■ TASK
Each line in the records below that has the word "will" should be copied.

Stored data entries:

+===+

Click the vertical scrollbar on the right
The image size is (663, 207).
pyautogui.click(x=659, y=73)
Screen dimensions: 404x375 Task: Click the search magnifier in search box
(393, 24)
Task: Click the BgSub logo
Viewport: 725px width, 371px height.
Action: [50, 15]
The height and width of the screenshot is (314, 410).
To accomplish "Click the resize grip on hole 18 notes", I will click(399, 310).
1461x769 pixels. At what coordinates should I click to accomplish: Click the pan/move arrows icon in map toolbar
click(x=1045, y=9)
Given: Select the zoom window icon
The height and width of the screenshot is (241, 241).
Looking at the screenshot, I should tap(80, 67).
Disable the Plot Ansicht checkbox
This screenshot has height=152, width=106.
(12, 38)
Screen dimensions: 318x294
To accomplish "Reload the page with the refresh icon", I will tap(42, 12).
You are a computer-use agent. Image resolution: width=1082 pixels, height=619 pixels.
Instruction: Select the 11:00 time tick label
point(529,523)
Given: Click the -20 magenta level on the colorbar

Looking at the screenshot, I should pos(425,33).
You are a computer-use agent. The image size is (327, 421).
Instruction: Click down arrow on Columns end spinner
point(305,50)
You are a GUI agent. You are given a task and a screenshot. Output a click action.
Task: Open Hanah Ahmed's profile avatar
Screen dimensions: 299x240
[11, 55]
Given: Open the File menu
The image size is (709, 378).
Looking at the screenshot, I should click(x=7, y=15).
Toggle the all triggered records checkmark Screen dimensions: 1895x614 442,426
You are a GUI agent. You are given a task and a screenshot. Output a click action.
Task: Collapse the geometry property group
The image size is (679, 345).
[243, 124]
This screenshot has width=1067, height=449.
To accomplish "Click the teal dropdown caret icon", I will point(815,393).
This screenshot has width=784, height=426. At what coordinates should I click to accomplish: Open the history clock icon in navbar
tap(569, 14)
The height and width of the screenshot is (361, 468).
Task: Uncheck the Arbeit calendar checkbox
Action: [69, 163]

+===+

■ SOLUTION
To accomplish "Click the resize grip on hole 18 notes", I will click(399, 310).
To accomplish "Reload the page with the refresh icon", I will tap(42, 12).
To accomplish "Click the teal dropdown caret icon", I will point(815,393).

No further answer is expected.